Базаров только поклонился и Аркадию в последний раз пришлось удивиться: он заметил, что приятель его покраснел…
Впечатления Базарова усиливаются по мере его знакомства с Одинцовой, и обыкновенно выдержанный, холодный тон его рассуждений приобретает новый оттенок смущенного раздражения. В первый раз он столкнулся с человеком, владеющим собою с полным совершенством и, при сходстве горделивых привычек и свободного отношения к жизни, преисполненном иных влечений и желаний. Не имея никаких сильных верований и не подчиняясь предрассудкам света, Одинцова ни перед чем не уступала и никуда не шла, говорит Тургенев. Она многое видела, многое занимало ее глубоко, но ничто не удовлетворяло вполне.

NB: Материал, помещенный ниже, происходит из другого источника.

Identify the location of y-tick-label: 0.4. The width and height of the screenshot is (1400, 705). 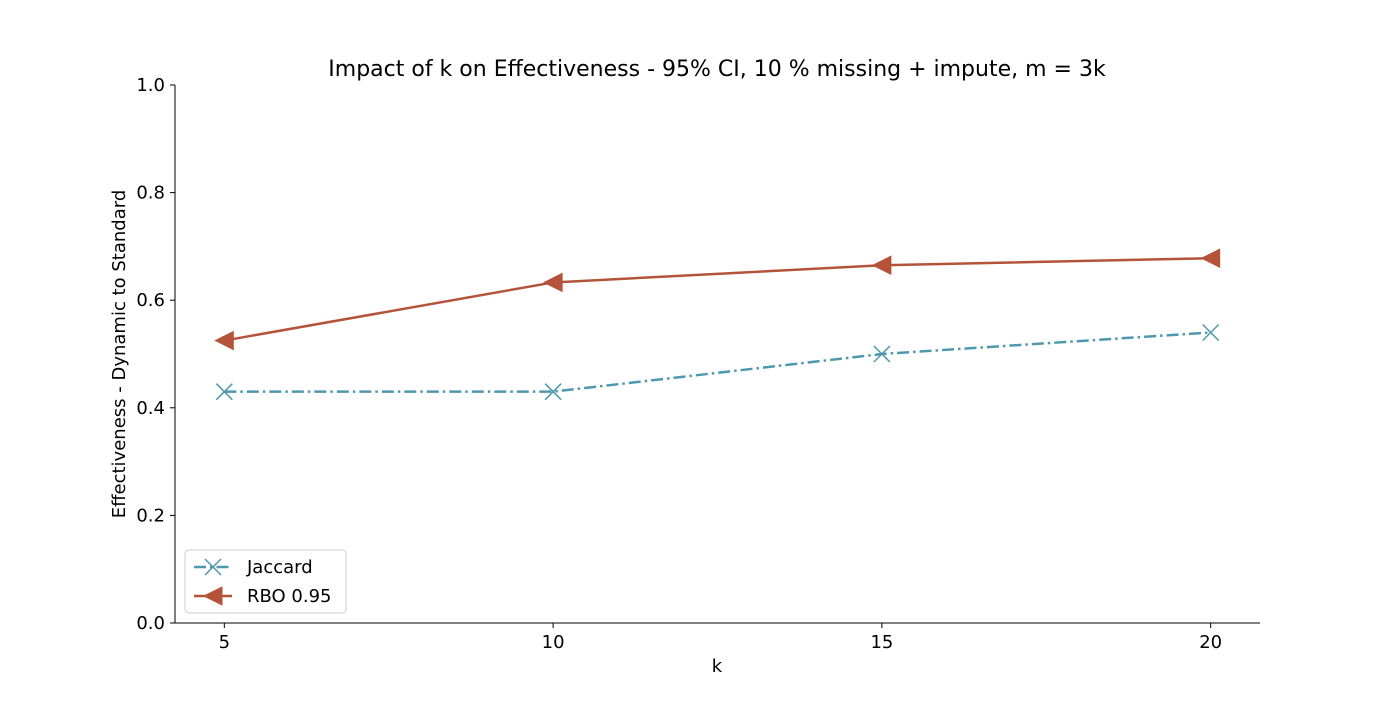
(150, 408).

В её пытливом уме сомнения никогда не утихали до забывчивости и никогда не доростали до тревоги. Не спеша и не волнуясь, она проводила дни в тихом мечтании о новой жизни, не предназначенной, по-видимому, ей в удел. К грязной стороне отношений между мужчиною и женщиною она получила тайное отвращение, и потребность любви просыпалась в ней по временам вместе с тоскливою надеждою на свежие, яркие, поэтические впечатления. В первом интересном разговоре с Базаровым она, истомленная долгим ожиданием, ловит каждое его слово, отражающее хотя-бы в самой малой степени движение и свет поэтической мысли, подкупающее волнение эстетического чувства.
– Зачем вы, спрашивает ее Базаров, – с вашим умом, с вашей красотой, живете в деревне?
– Как? Как вы это сказали? с живостью подхватила Одинцова. С моей… красотою?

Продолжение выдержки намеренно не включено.